— Start —

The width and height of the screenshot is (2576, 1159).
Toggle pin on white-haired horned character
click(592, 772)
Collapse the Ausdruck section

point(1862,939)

— End —

Retype each of the items above line for line, leaving every character unchanged.

The width and height of the screenshot is (2576, 1159).
Toggle pin on white-haired horned character
click(592, 772)
Collapse the Ausdruck section

point(1862,939)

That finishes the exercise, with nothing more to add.